Well, the choice most people would make would be to drop a strong Mars talisman into the bottle and shake it up, and add that to food for skill in combat and defense against physical or metaphysical threats.

Of course, one can use an afflicted and weak Mars talisman and do the same to make a really vicious cursing sauce to put into someone’s food.

But that’s actually not what I’d do.

I think the rooster on the bottle is a big deal, and makes the whole artifact of a bottle of sriracha strongly Solar and appropriate for strong Sun talismanic placement. The rooster crows at dawn, when the Sun is on the Ascendant.

Peppers specifically may be Martial but they’re more generally fiery as is the Sun, and the overall flavor of sriracha sauce is spicy-sour and sweet– and that enlivening specifically ought be deemed Solar. It wakes you right up, in a more pleasant way than a truly hot pepper– that would be solely Martial because it is more irritating than invigorating. As William Lilly says on Solar flavors: a mixture of sour and sweet together, or aromatic  flavor, being a little bitter and astringent, but altogether comforting and a little sharp.” 

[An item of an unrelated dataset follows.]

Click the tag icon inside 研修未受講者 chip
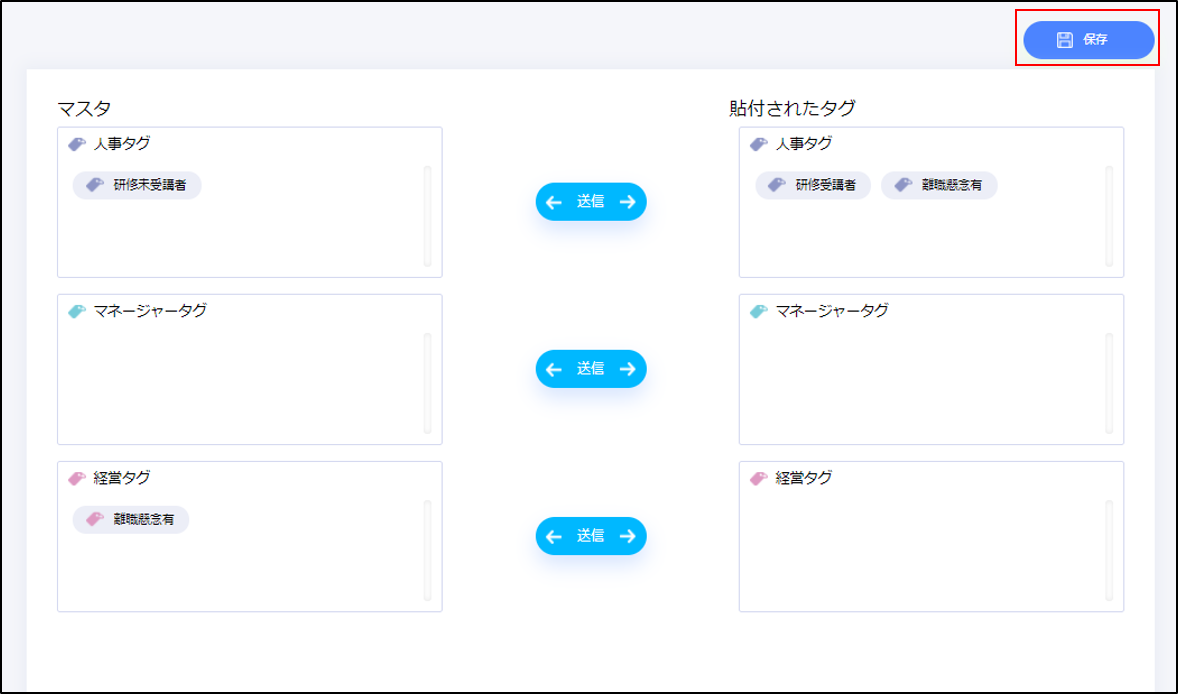1178x694 pixels. pos(95,185)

Furthermore, I should note that the bottle’s body is red because of the sauce, but the tip is green to make the whole resemble a pepper. Red and green in combination are especially Solar because at dawn the Sun usually looks red, but occasionally it flashes green at dawn. (That, incidentally, is why peridot is a very Solar gemstone. In certain lights it alternates between green and gold colors.)

When it comes to the celestial receptivity of a food, condiment or beverage, one can go with ingredients, flavor, symbology of the item as a whole or a combination thererof. All are effective in magic.

12/18/2016 Addendum: In addition to talismans using food and drink for as a vector for extending the reach of the talisman, the reverse also is effective. Herbal remedies which fall under a celestial hierarchy when stored with an appropriate SIM talisman also become more potent. Foods become more nourishing, sweets become tastier, garnishes become more attractive, and so on.